Updated: 18/08/2003; 12:53:22.
rodcorp: Product design
product development, user experience, usability, accessibility
        

22 September 2002

WSJ reports that from Oct 2002 Vodafone wants handset manufacturers to install "Vodafone Live" software, so that handsets from different mfrs behave the same way for GPRS services like picture messaging, games, location services etc. At the same time, they want to own the brand on handsets from the smaller mfrs - ie: the ones that aren't Nokia.
Analysts say that this new development is a perfect example of how European operators are trying to persuade consumers to be loyal to them rather than to particular handset makers. Many Europeans still tend to choose a handset and then select the operator that is selling that model at the lowest price.
Gartner's research comment: "You cannot underestimate the purchasing power of Vodafone. They have tremendous leverage over handset makers.".

That Microsoft (Stinger), Vodafone and Nokia (with both Symbian and its Series 60 platform) are all fighting for ownership of key software layers, shows that it's not just a battle over branding the device or the software, but also a recognition that the user interface is increasingly a critical component of mobile phones. And a fear of gradually being turned into a low-margin commodity company by others who control key software.
[via Newsnow, and Bloomberg, Telecom.paper and Business and Finance]

Related:
8:11:56 PM     comments

What are we without our closest, most personal technology?

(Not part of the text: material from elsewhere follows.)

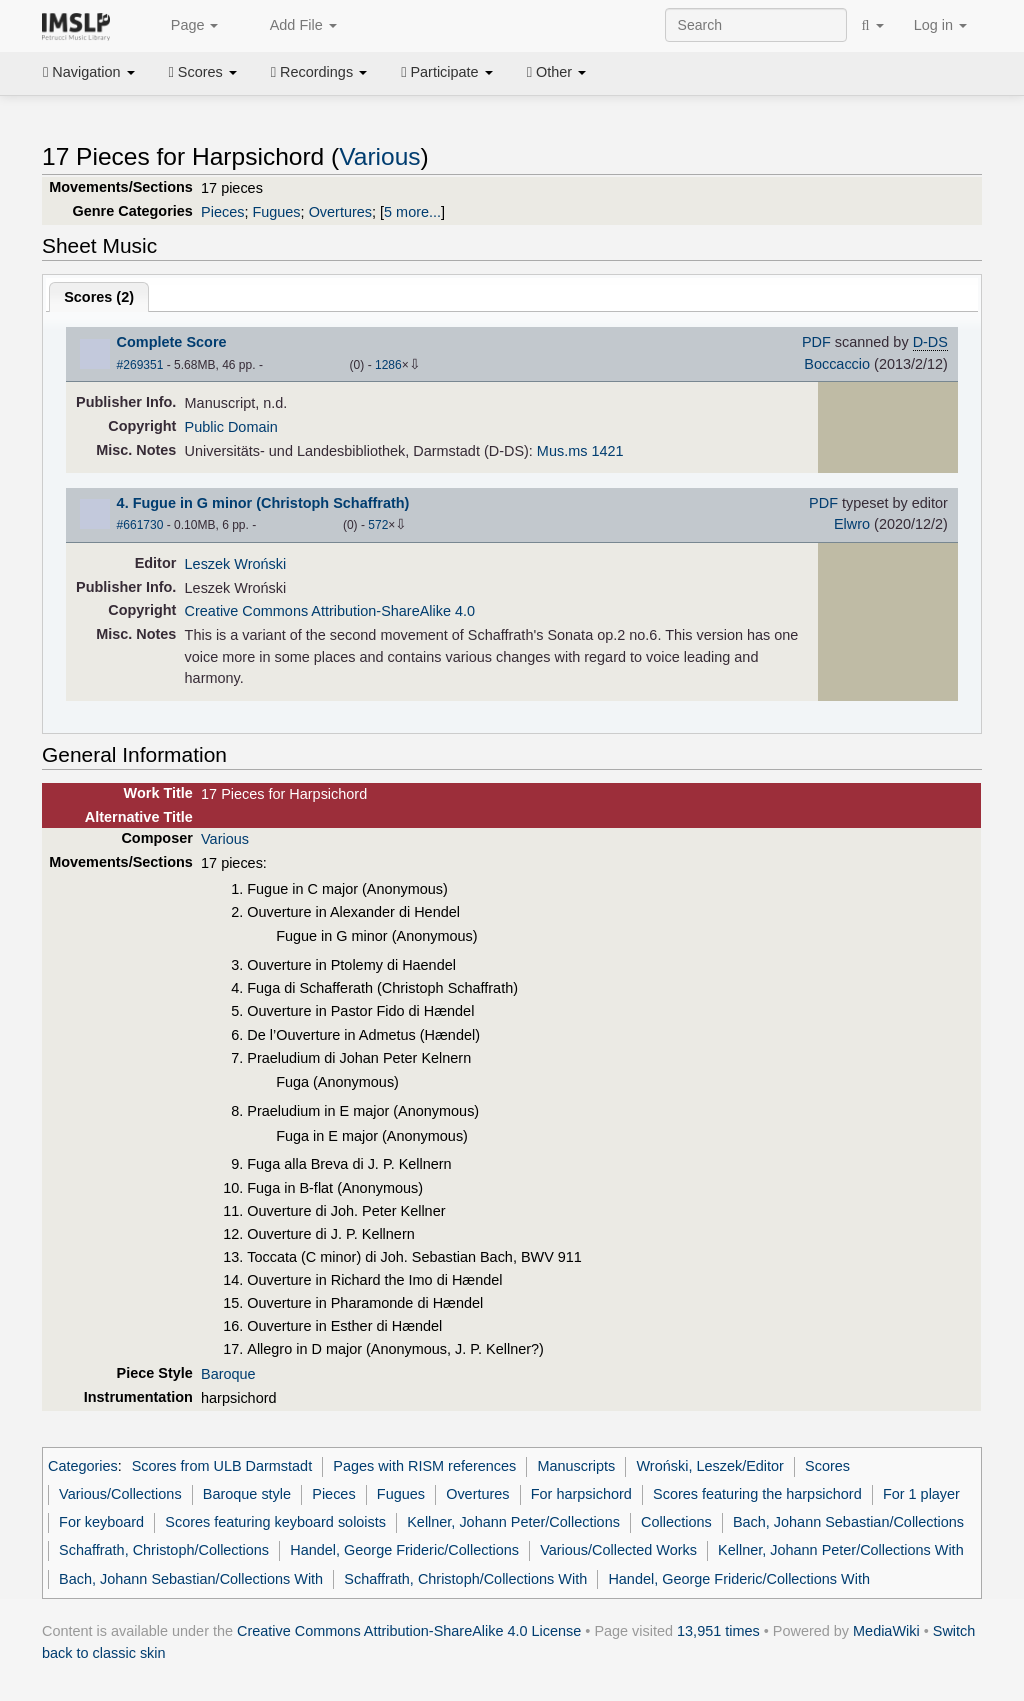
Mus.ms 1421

Rodcorp feels lost without watch and mobile, although in a pinch the mobile alone will do. In Europe mobile phone market is saturated - mobile ownership mainstreamed a year or two ago. Here, it feels as if someone without a mobile number has committed the network crime of deliberately not connecting themselves in, of wilfully with-holding a potential node from the social network. It's even worse than not having an e-mail address. And no-one wants to ring an office or home number - the mobile phone is the always-available communications gateway to Alice. As far as Bob, Carol and Alice's other contacts are concerned, their handsets contain a phone number which is her identity. So Alice=CLI.

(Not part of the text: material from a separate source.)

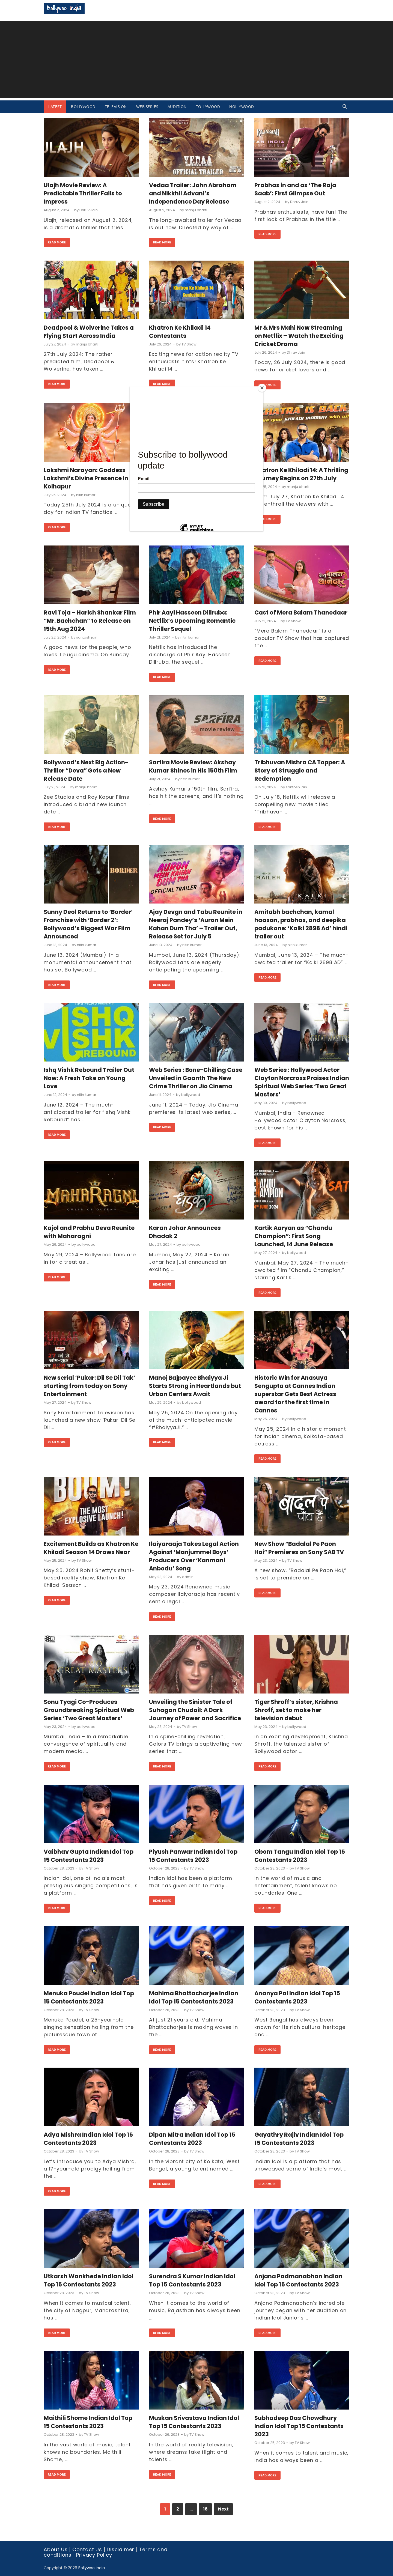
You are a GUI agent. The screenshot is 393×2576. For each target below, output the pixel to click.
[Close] (262, 388)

But how does she think of herself? She feels nervous without the mobile to hand. Alice=Nokia. The mobile phone market is driven by a natural selection at the handset level - features, ringtones, swappable covers, etc, with new features not hitting the social radar until some sort of tipping point is reached (viz sms, wap, picture messaging/gprs, at which point it spreads like wildfire - although sadly not Wildfire). This happens partly because mobile phone operators still can't get simple pricing models in the hands of consumers, but mostly because the handset is more tangible - desirable - than the invisible pipe that connects it to the network. Alice=Nokia, but wants to =NewerNokia. (Could we even say that we are reasonably efficient transmission mechanism exploited by mobiles - this being the digital analogue of the idea that wheat exploits humans, probably from Jared Diamond? ... a kind of, forgive us, a symbi(an)osis?)

Our phones are part of how we think of ourselves, but our number/address is how others think of us. I, Nokia... You, 0770 900871.

Aside: actually it should have been titled I, Sony, but Rodcorp still misses the Nokia UI. And don't dial that phone number - it's not real. See Oftel's useful list of fake-but-plausible phone numbers.

Homework/related info:
8:11:02 PM     comments

Telesym's SymPhone lets you take and make calls for free over IP with your 802.11/PocketPC PDA if you're in range of the corporate wireless network. If not, use your mobile. Rodcorp thinks there's more mileage in putting soft telephony into dirt cheap devices.